This book is organized in five parts, plus two appendixes. If you want a good general grounding in how Linux can be deployed on a network, you can read this book cover to cover; however, most chapters are self-contained enough to be useful on their own. There are a few exceptions to this rule, though. As already noted, if you’re not sure how to deploy Linux, you should read Part I for some basic tips. Chapter 4 (on Samba share definitions) depends on Chapter 3, so you should probably read those two sequentially. Likewise, the remaining chapters in Part II depend on Chapter 3. If you intend to use a remote authentication database from Linux rather than deploy Linux solely as the repository for such a database, you should read Appendix A with any of the chapters of Part III. Kerberos depends on all the systems having matching clocks, so you should read the NTP section of Chapter 15 in conjunction with Chapter 9. Some backup strategies described in Chapter 14 depend on Samba information, particularly as described in Chapter 3 and Chapter 4. These interdependencies are pointed out in the chapters themselves.
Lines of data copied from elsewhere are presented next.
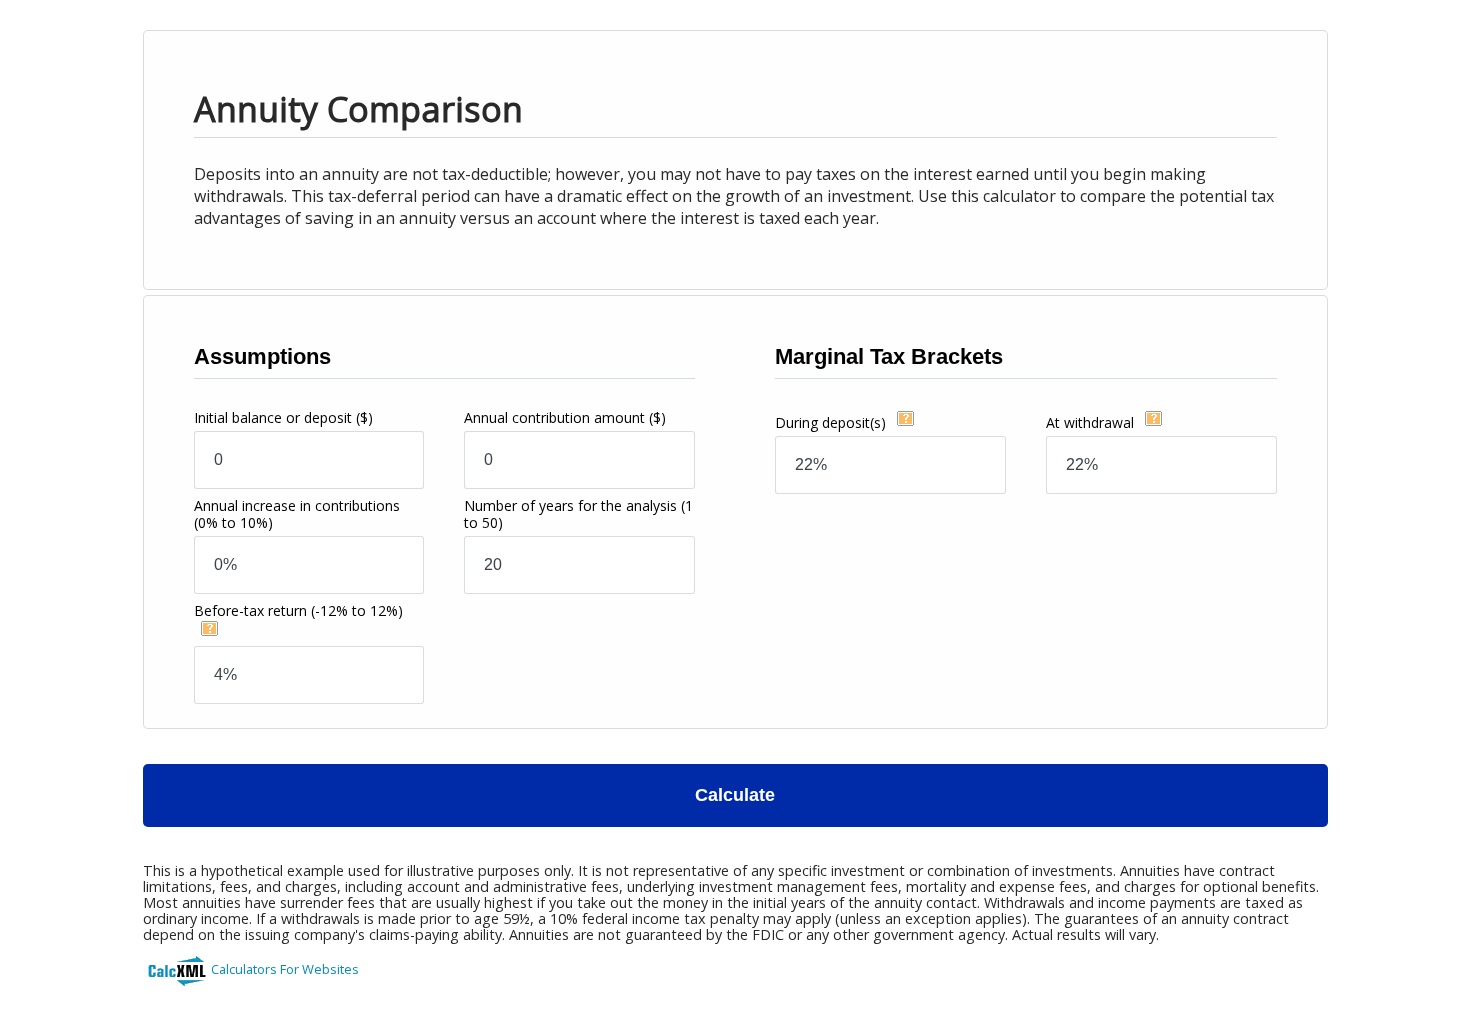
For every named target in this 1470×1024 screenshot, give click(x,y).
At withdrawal (1092, 422)
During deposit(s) (832, 422)
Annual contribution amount (565, 417)
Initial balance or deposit (283, 417)
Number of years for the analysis (578, 514)
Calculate (735, 795)
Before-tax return (298, 610)
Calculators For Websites (285, 969)
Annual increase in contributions (297, 514)
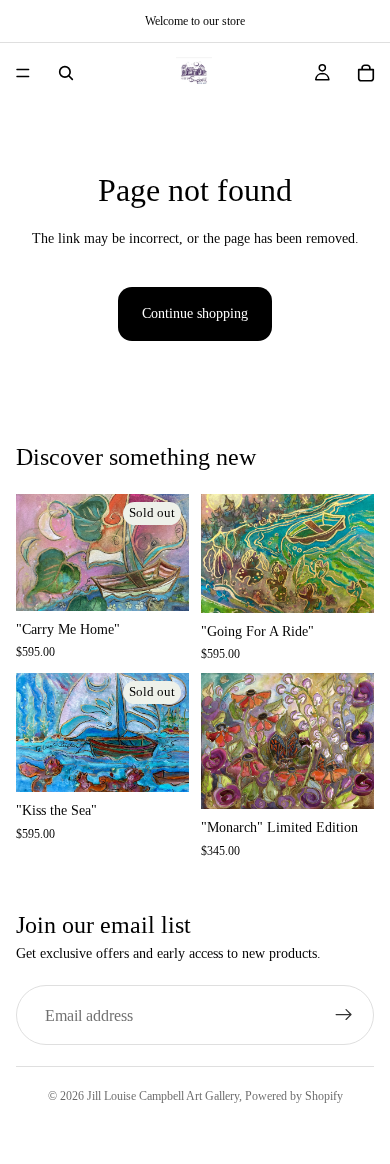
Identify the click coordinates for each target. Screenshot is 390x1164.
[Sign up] (344, 1015)
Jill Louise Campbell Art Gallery (163, 1096)
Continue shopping (195, 313)
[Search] (66, 73)
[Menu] (23, 73)
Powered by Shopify (294, 1096)
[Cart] (366, 73)
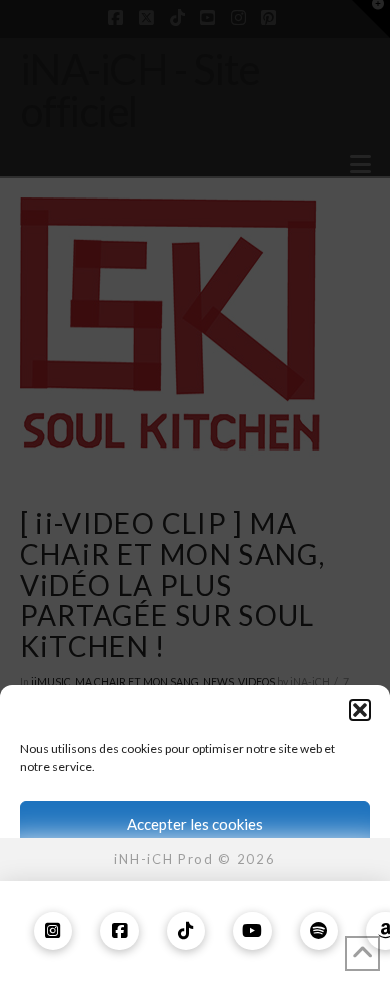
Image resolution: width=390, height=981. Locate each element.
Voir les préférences (195, 934)
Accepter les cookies (195, 824)
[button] (360, 710)
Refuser (195, 879)
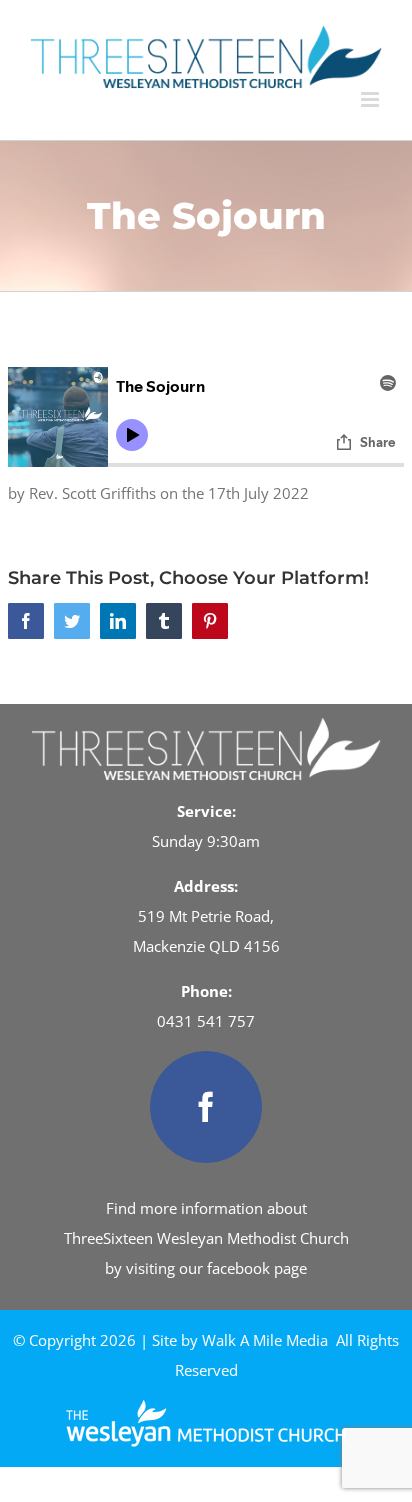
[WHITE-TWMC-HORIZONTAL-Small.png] (206, 1407)
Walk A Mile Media (265, 1340)
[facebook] (206, 1107)
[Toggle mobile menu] (371, 99)
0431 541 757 (206, 1021)
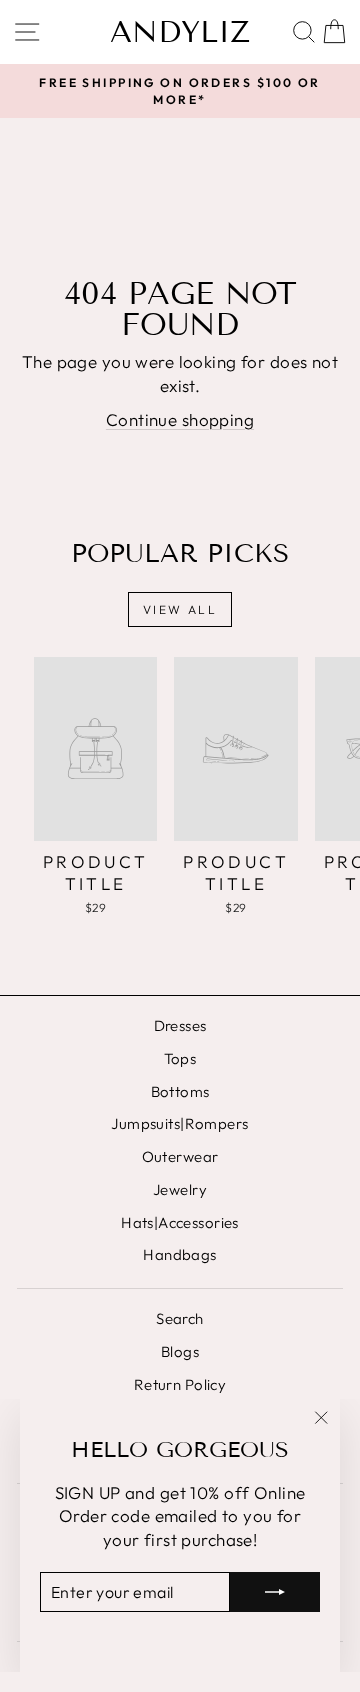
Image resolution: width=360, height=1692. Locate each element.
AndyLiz (180, 32)
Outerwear (180, 1156)
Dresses (180, 1025)
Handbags (179, 1254)
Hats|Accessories (180, 1222)
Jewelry (180, 1189)
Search (180, 1318)
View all (180, 609)
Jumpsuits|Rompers (179, 1123)
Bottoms (180, 1091)
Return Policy (180, 1384)
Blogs (180, 1351)
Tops (180, 1058)
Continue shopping (180, 419)
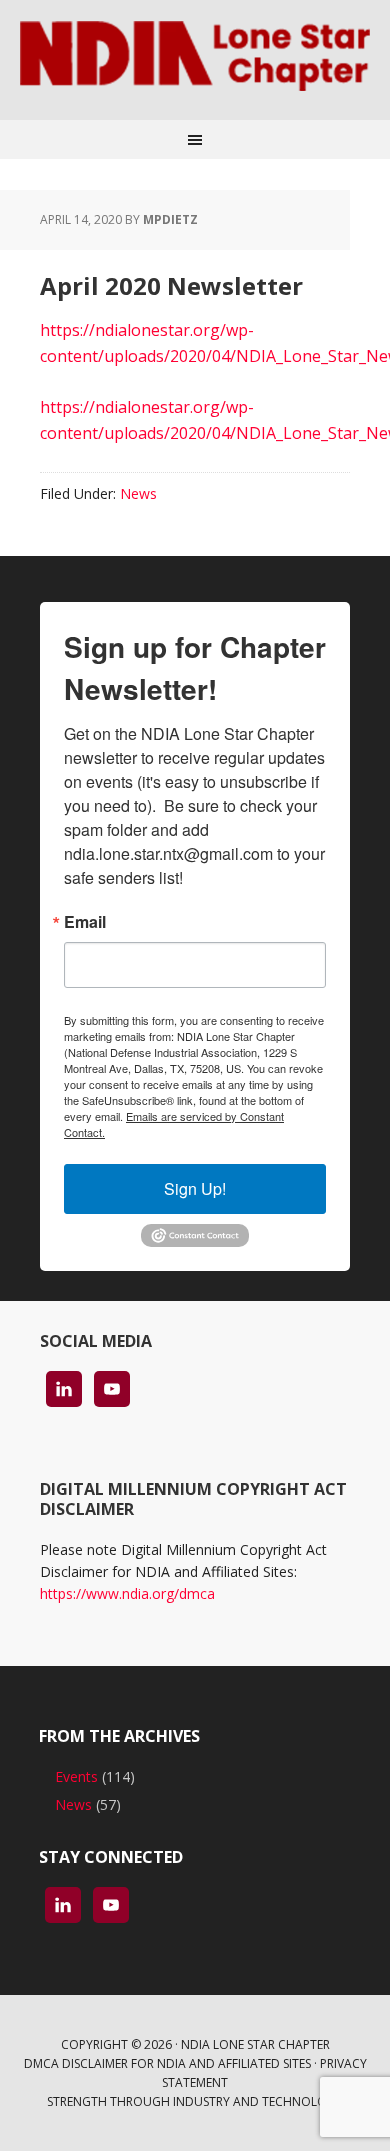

This part of the book provides an overview of how Linux can be used to improve an otherwise Windows-dominated network. It consists of two chapters that describe Linux’s features and provide an overview of strategies for deploying Linux. This material is targeted at readers who have the least experience with Linux or who aren’t sure precisely how Linux can help them.
This part of the book describes Samba, a file- and printer-sharing server package that is arguably the most important Windows integration tool available for Linux. Samba implements the Server Message Block/Common Internet File System protocol, which has long been the backbone of file and printer sharing in the Windows world. A Linux system running the Samba suite can fit right in, delivering files or making printers accessible to Windows systems. This part’s four chapters describe basic Samba configuration, creating file and printer shares, using Samba as a domain controller, and using Linux’s SMB/CIFS client features.
Many networks employ centralized authentication tools that enable you to maintain a single account database for all the clients and servers on your network. If you wish to use Linux on a network that already runs such a system, you should know how to get Linux working with it. You can also use Linux to manage accounts for Windows systems. This part of the book describes three such systems: Windows NT domains, the Lightweight Directory Access Protocol, and Kerberos.
One of Linux’s strengths has always been its support for remote login protocols—the ability to use Linux from remote locations. This support is handy both for system administration (simplifying your life should a server need support while you’re not physically present) and for regular users who remotely access Linux or wish to use Linux to remotely access other systems. This part of the book includes three chapters that describe text-mode remote access protocols, GUI remote-access protocols, and use of Linux in a thin-client configuration (that is, using a minimal OS on a simple computer to run programs on a more powerful central login computer).
This part of the book describes several miscellaneous server programs. Chapter 13 describes mail server programs that enable Linux to function as a network’s primary mail server or as a supplementary system to filter mail or retrieve mail from outside sites and forward it to another computer. Chapter 14 describes network backups. Linux can be a good platform for this task because its backup software packages are inexpensive (most are free), and some of Linux’s other tools (such as Samba) provide several opportunities for backing up Windows systems. Chapter 15 describes three other protocols and their servers: the Dynamic Host Configuration Protocol for remotely configuring client computer’s network stacks, the Domain Name System for managing hostname-to-IP-address mappings, and the Network Time Protocol for keeping clocks synchronized.
Two appendixes describe some additional miscellaneous topics. Appendix A covers the Pluggable Authentication Module approach to Linux authentication. Knowing how to modify a PAM configuration is vital if Linux is to coexist with a network’s centralized authentication tools, as covered in Part III of the book. Appendix B covers the basics of deploying Linux on the desktop. If you decide to replace Windows desktop systems with Linux systems, Appendix B provides help to get this job done.